The editor of the respected English- language newspaper in Punjab, Tribune, argues that the best way to peace in Punjab lies through an electoral pact between the Akalis and Mrs Gandhi's own Congress party. This might be the least unpalatable solution for both parties, provided both are prepared to swallow a lot of bitterness. Neither party can get the votes to govern alone in Punjab and, so long as the Sikhs remain aggrieved, Punjab may be ungovernable. But first Mrs Gandhi will have to show more generosity and the Akalis more common sense than either has done so far.Coalition-building could turn out to be the key to Indian politics over the next few years. Many Indians are predicting that the likeliest result of the next general election will be a multi-party government of one shape or another. If the Congress party loses its majority, for only the second time in 37 years, it could still stay in power by wooing (or buying) independents or by joining forces with regional parties, such as the one now ruling Tamil Nadu. The less likely coalition would consist of the dozen or more opposition parties, now negotiating their way toward some kind of united anti-Gandhi front.

One lesson of the Punjab troubles is that India needs a strong centre, to adjudicate between the competing demands of its sub-nationalities. But strong leadership should not be confused with the concentration of power in a few dithering hands. Power-sharing at every level may well be the only way to stop the Punjab rot from spreading.

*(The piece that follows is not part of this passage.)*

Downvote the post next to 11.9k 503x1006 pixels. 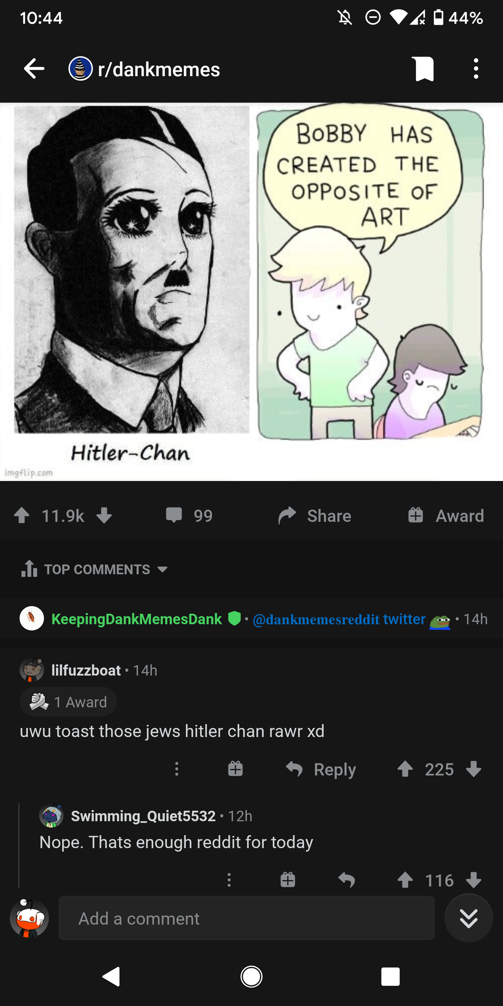(x=104, y=515)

A second lesson from both Punjab and Kashmir is that narrow communal politics are self-defeating. The point is that Indians are not one thing or another: Punjabis are torn between their dual identities as Punjabis and as Hindus or Sikhs, just as the people of Jammu and Kashmir feel themselves to be at once Hindus or Moslems and Jammuites or Kashmiris as well as loyal citizens of India. Any politics that aims, in 1984, to force Indians into ethnic laagers is unworthy of a democracy that is not only the world's biggest but also its most richly diverse.